Mr. Mallaby is Paul A. Volcker senior fellow for international economics at the Council on Foreign Relations (CFR). An experienced journalist and public speaker, Mr. Mallaby has served as a contributing editor for the Financial Times and as a columnist and editorial board member at the Washington Post. His interests cover a wide variety of domestic and international issues, including financial markets, the implications of the rise of newly emerging powers, and the intersection of economics and international relations. His writing has also appeared in the New York Times, the Wall Street Journal, and the Atlantic Monthly.
Mr. Mallaby is currently writing a biography of the former Federal Reserve chairman, Alan Greenspan. His previous book, More Money Than God: Hedge Funds and the Making of a New Elite, was released in June 2010. New York Times columnist David Brooks has called it “superb.” Washington Post columnist Steve Pearlstein has called it “the definitive history of the hedge fund history, a compelling narrative full of larger-than-life characters and dramatic tales of their financial triumphs and reversals.” More Money Than God was the recipient of the 2011 Loeb Prize, a finalist in the Financial Times/Goldman Sachs prize, and a New York Times bestseller. Mr. Mallaby’s earlier books are The World’s Banker (2004), a portrait of the World Bank under James Wolfensohn, which was named as an “Editor’s Choice” by the New York Times; and After Apartheid (1992), which was named by the New York Times as a “Notable Book.” An essay in the Financial Times said of The World’s Banker, “Mallaby's book may well be the most hilarious depiction of a big organization and its controversial boss since Michael Lewis's, Liar’s Poker.”

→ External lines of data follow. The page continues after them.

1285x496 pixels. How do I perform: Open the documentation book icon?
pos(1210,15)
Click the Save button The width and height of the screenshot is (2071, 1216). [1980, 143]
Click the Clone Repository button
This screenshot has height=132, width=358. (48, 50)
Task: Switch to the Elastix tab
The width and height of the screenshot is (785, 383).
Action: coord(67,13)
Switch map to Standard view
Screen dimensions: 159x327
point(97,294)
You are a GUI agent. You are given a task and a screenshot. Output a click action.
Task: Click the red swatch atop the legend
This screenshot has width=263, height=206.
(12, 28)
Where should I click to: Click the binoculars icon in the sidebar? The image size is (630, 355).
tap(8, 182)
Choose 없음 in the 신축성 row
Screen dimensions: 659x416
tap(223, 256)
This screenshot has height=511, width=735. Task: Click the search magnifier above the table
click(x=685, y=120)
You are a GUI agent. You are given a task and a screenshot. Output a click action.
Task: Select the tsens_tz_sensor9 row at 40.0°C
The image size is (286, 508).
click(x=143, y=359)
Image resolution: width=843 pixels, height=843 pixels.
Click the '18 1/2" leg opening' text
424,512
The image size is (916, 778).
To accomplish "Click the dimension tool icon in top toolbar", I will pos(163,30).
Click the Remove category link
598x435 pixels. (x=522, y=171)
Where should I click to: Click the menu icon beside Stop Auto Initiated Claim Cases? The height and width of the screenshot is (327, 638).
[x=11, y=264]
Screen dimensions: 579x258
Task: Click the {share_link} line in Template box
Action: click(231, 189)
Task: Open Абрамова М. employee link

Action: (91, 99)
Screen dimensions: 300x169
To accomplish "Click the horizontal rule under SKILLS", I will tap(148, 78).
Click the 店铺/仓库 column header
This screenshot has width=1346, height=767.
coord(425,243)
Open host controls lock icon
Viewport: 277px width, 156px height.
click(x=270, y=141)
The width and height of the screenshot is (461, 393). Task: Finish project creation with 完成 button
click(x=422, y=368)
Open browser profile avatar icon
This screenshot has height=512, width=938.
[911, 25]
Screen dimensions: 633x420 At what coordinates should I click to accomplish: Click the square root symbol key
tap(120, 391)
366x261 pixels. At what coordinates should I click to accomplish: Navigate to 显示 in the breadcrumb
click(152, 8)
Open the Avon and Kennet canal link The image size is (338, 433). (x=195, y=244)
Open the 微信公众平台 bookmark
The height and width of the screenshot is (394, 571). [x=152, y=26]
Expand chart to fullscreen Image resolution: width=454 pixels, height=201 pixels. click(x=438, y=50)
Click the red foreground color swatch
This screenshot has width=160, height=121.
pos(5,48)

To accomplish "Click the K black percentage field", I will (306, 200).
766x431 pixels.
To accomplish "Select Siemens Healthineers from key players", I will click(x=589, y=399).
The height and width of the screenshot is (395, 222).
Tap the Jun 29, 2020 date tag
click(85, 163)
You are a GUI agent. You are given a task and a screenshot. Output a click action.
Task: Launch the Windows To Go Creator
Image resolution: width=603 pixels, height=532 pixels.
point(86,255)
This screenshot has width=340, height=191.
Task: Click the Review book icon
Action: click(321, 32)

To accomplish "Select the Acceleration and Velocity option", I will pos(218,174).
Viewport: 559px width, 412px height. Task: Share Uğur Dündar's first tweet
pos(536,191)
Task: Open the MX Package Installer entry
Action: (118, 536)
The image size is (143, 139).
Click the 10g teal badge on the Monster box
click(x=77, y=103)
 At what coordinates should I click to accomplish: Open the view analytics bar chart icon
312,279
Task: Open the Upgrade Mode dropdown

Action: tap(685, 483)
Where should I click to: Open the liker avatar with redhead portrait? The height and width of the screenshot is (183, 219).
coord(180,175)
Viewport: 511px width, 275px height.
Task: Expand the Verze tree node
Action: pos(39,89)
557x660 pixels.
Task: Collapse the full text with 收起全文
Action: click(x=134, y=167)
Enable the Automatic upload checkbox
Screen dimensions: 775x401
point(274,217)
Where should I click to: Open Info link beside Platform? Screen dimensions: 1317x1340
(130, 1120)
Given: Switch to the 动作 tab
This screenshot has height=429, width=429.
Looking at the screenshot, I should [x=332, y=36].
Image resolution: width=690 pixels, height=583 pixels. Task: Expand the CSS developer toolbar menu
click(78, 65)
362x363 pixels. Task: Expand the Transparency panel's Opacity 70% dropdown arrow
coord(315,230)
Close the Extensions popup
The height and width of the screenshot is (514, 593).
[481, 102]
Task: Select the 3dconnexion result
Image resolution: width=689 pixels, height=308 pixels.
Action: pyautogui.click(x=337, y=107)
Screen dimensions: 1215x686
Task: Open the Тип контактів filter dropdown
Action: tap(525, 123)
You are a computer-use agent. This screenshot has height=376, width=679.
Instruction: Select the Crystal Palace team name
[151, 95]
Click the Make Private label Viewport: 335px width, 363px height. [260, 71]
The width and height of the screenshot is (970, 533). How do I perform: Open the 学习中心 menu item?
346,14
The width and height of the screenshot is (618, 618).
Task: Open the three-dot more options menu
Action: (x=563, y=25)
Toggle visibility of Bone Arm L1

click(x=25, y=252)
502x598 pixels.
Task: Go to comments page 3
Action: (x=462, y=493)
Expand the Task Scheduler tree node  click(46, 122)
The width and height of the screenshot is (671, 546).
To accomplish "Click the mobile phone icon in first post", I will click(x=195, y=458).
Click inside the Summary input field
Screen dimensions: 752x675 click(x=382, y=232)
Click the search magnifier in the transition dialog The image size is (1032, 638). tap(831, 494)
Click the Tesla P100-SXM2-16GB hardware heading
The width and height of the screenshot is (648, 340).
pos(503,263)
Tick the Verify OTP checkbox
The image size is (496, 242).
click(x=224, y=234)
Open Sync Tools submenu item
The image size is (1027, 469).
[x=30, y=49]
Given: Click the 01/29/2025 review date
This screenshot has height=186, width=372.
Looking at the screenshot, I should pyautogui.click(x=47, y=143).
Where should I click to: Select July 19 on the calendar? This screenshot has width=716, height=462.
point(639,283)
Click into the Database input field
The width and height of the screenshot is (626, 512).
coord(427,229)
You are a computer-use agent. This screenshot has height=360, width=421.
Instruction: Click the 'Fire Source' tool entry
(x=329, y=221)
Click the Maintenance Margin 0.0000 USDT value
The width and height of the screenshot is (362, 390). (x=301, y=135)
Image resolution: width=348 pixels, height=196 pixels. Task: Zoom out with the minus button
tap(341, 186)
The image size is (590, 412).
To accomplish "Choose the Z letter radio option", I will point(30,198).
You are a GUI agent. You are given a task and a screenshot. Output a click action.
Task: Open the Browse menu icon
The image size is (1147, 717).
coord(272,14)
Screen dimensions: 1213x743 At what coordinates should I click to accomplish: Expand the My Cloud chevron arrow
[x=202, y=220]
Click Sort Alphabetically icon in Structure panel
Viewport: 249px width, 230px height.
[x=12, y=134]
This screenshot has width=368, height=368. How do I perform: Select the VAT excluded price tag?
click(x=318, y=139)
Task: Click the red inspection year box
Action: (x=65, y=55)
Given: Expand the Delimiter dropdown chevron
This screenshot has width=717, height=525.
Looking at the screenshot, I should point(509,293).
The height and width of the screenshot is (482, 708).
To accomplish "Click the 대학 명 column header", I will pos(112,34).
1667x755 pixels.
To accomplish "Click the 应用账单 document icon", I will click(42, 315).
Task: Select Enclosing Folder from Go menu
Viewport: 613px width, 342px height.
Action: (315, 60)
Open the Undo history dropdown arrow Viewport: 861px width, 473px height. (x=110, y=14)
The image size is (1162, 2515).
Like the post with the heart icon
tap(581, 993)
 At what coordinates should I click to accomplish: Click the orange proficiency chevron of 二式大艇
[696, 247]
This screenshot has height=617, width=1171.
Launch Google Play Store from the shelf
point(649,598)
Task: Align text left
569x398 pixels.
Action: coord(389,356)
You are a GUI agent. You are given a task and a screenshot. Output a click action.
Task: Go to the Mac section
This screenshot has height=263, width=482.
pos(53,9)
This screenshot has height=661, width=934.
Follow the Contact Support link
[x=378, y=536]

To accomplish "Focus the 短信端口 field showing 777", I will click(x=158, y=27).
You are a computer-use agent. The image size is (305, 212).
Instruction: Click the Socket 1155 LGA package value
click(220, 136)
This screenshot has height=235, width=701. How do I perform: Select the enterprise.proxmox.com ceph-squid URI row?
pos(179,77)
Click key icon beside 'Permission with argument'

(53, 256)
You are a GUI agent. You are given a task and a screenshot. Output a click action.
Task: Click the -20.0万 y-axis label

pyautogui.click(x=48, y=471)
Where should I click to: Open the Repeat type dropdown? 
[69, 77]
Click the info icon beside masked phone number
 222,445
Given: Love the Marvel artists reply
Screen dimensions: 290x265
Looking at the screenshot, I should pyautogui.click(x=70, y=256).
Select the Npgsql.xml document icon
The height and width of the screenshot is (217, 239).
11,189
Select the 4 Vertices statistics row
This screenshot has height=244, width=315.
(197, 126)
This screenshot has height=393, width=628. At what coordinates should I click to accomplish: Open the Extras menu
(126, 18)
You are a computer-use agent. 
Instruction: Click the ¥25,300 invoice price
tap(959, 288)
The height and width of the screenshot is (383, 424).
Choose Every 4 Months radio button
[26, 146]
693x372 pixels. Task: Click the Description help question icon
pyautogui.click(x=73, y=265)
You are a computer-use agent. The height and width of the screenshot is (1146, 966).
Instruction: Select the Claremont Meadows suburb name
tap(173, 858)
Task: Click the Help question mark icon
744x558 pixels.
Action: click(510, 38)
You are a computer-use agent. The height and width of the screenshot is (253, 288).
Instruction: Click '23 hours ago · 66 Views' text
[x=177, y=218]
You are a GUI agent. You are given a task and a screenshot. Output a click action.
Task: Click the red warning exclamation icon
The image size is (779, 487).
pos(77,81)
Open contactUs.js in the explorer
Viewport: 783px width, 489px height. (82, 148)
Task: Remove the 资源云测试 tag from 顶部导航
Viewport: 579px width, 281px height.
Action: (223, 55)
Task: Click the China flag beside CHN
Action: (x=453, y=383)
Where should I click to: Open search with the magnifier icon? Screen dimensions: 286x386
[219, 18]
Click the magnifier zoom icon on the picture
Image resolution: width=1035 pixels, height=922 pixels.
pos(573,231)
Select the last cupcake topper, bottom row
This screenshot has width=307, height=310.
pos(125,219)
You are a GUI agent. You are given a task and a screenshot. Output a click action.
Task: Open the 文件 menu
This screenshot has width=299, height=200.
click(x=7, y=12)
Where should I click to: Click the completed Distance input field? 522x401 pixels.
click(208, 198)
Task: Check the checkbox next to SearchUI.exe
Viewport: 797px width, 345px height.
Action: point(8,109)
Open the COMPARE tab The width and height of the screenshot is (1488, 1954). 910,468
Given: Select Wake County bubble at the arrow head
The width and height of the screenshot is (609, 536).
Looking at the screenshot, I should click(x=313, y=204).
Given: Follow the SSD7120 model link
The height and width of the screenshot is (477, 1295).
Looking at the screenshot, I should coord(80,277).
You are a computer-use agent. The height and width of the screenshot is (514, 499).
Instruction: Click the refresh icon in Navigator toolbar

Before joining the Post in 1999, Mr. Mallaby spent thirteen years with the Economist. While at the Economist, he worked in London, where he wrote about foreign policy and international finance; in Africa, where he covered Nelson Mandela’s release and the collapse of apartheid; and in Japan, where he covered the breakdown of the country’s political and economic consensus. Between 1997 and 1999, Mr. Mallaby was the Economist’s Washington bureau chief and wrote the magazine’s weekly Lexington column on American politics and foreign policy. His Foreign Affairs essay on failed states in 2002 was cited by commentators in the New York Times, Financial Times, and Time Magazine. He is a two-time Pulitzer prize finalist: once for editorials on Darfur and once for a series on economic inequality.
Mr. Mallaby was educated at Oxford. He graduated in 1986 with a First Class degree in modern history.